AIM OF THE TASK => Please write out exactly the lines of the data below from the line holding "Image resolution: width=2380, height=1543." through the line holding "Termes et conditions (1955, 1228)", and leave out the rest.
[[ EXERCISE INPUT, beginning ]]
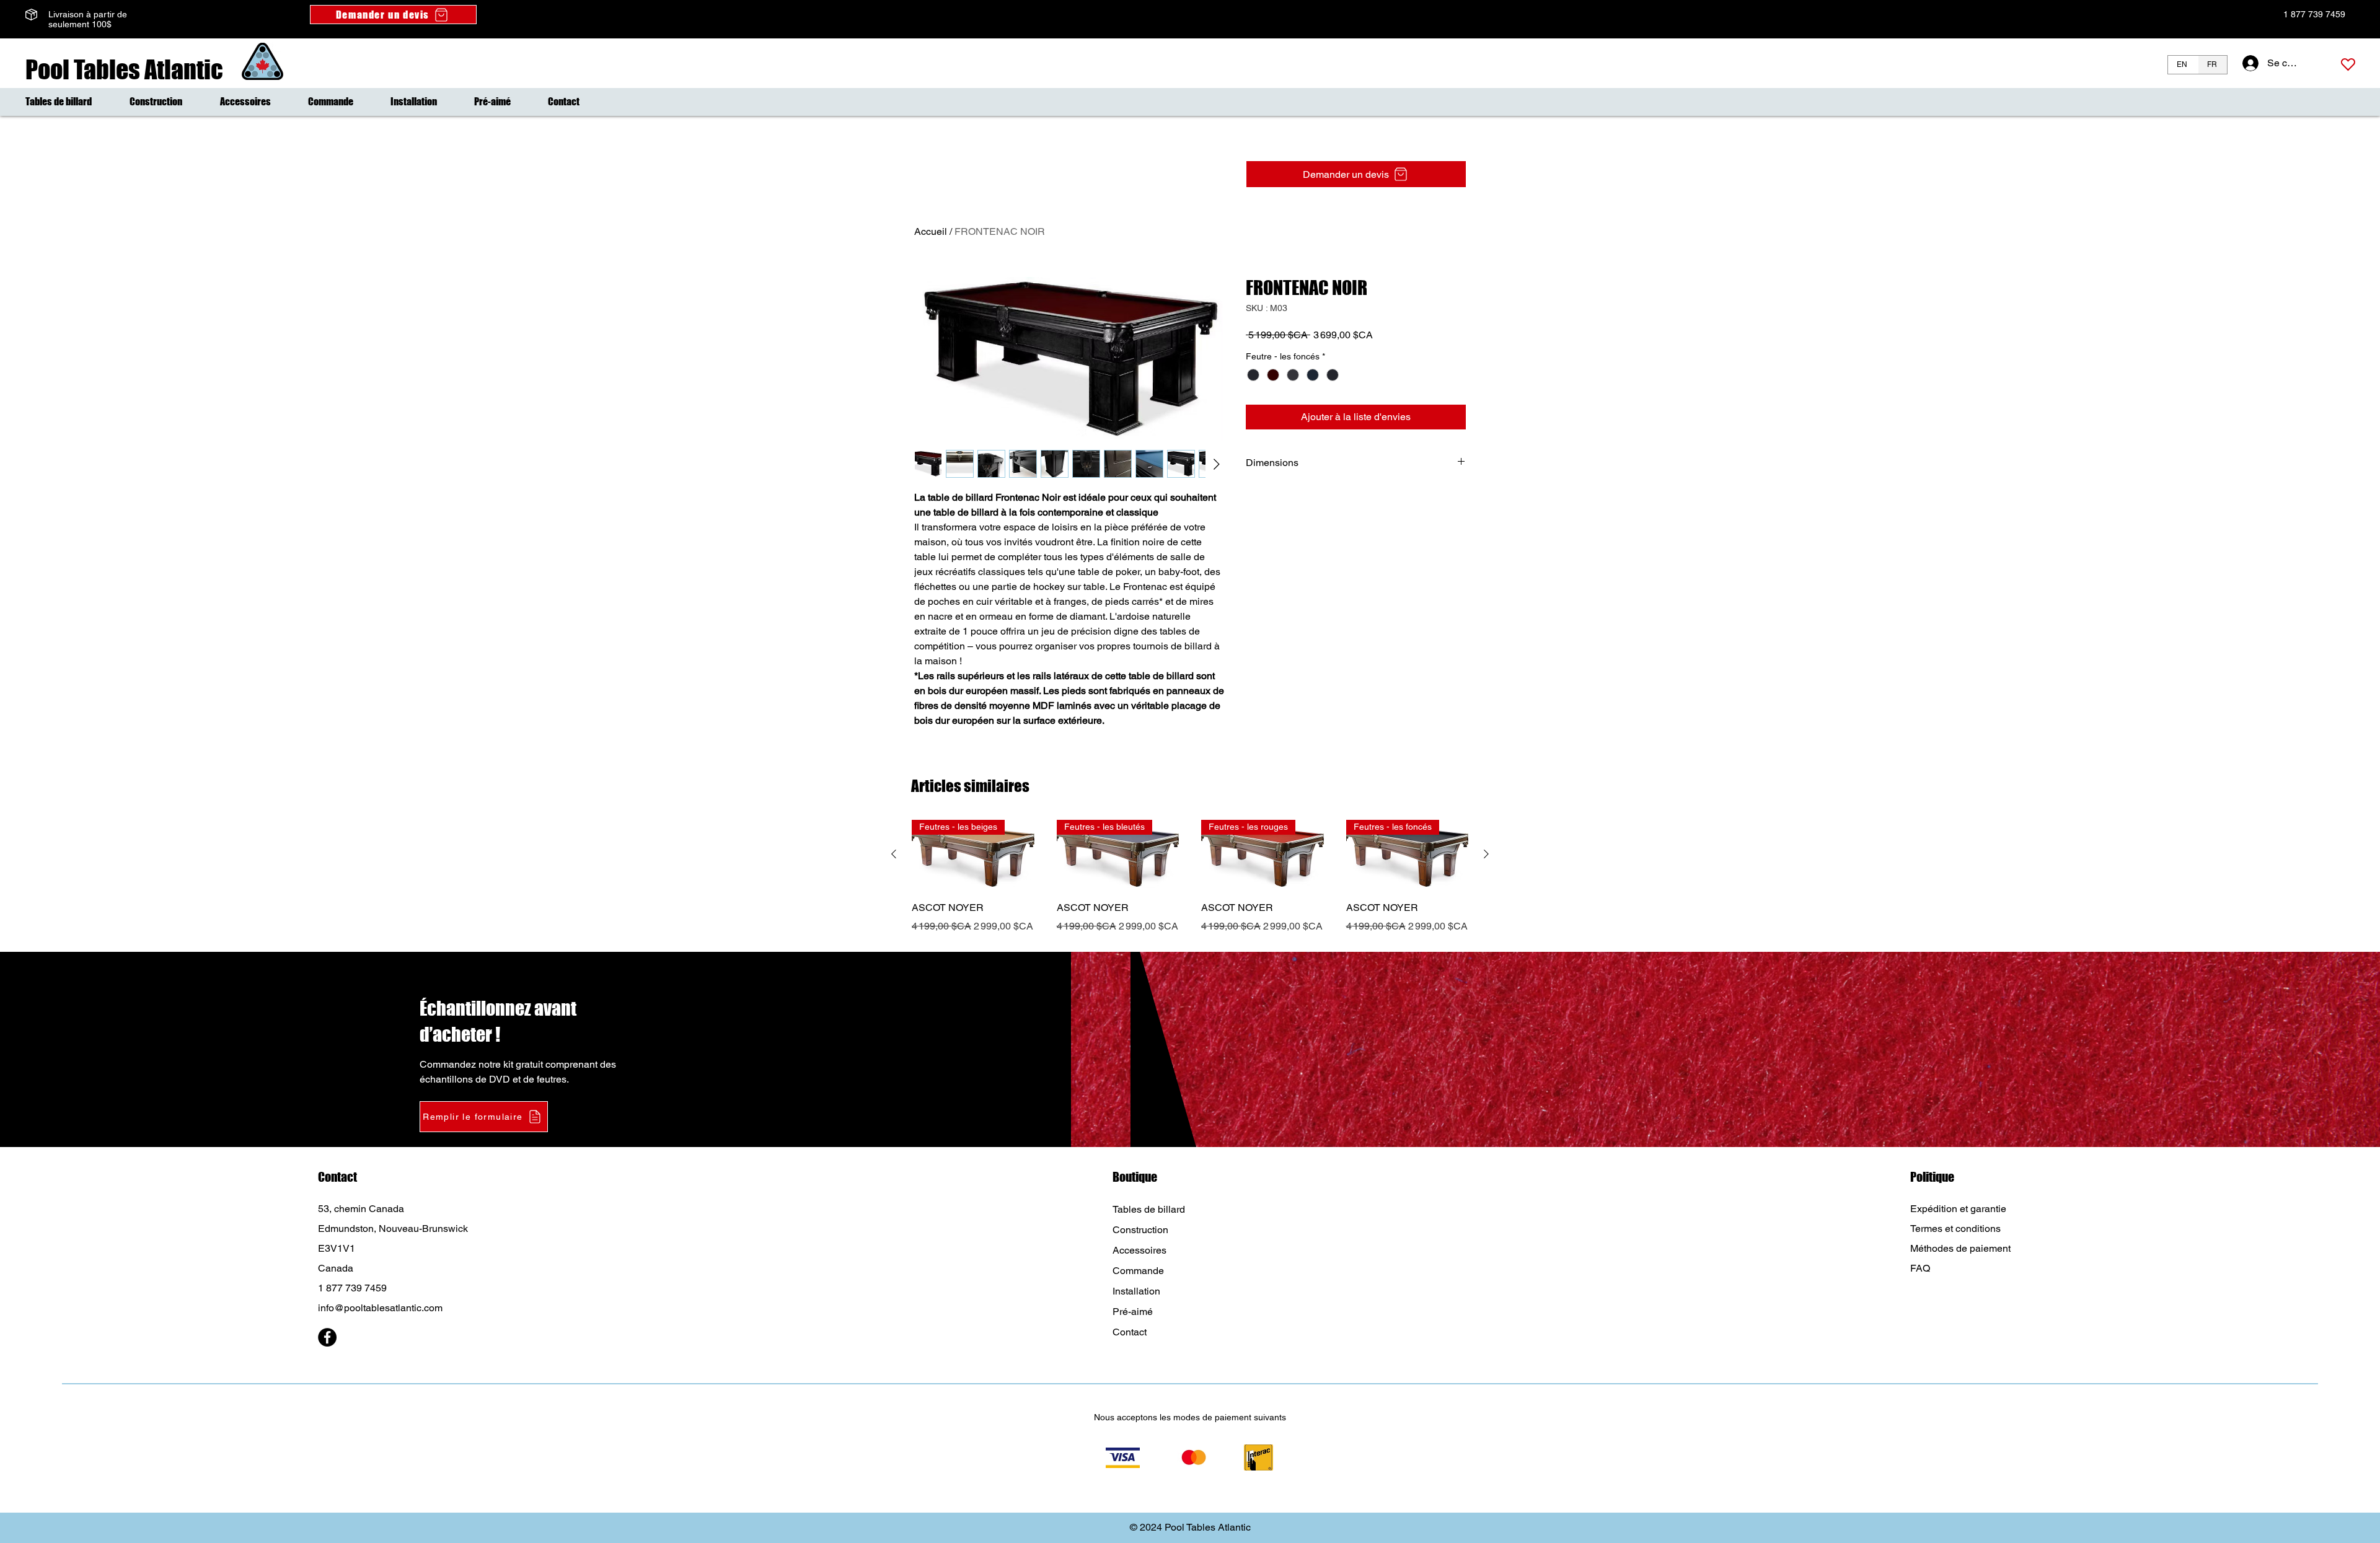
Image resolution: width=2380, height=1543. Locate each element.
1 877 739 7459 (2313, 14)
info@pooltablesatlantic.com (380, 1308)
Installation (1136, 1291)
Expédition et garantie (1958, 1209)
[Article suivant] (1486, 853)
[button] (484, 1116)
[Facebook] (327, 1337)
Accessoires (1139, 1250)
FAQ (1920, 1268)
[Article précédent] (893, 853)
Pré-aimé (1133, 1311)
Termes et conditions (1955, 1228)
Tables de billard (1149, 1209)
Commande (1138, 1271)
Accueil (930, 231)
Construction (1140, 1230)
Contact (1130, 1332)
[[ EXERCISE INPUT, end ]]
[[ EXERCISE INPUT, beginning ]]
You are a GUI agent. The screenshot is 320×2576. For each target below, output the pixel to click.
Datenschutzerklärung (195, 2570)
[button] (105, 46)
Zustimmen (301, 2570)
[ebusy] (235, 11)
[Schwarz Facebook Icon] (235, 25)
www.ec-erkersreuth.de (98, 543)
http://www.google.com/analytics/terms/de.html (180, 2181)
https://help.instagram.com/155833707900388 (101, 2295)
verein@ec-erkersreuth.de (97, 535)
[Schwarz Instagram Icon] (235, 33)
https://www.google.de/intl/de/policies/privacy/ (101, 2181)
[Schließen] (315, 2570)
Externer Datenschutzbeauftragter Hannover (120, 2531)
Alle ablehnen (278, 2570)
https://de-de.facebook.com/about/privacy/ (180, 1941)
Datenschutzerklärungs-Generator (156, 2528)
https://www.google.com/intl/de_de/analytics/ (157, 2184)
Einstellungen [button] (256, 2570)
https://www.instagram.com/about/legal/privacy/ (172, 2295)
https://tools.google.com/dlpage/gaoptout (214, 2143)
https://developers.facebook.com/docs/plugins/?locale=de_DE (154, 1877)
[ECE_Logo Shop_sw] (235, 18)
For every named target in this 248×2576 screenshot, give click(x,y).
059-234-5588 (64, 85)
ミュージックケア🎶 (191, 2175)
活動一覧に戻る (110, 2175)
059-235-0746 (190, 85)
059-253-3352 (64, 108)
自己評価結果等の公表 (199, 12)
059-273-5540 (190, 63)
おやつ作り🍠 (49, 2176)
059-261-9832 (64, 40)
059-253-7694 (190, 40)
[[ EXERCISE INPUT, end ]]
ANSWER BELOW =>
Image resolution: width=2380, height=1543. Locate each element.
1 877 739 7459 (2313, 14)
info@pooltablesatlantic.com (380, 1308)
Installation (1136, 1291)
Expédition et garantie (1958, 1209)
[Article suivant] (1486, 853)
[button] (484, 1116)
[Facebook] (327, 1337)
Accessoires (1139, 1250)
FAQ (1920, 1268)
[Article précédent] (893, 853)
Pré-aimé (1133, 1311)
Termes et conditions (1955, 1228)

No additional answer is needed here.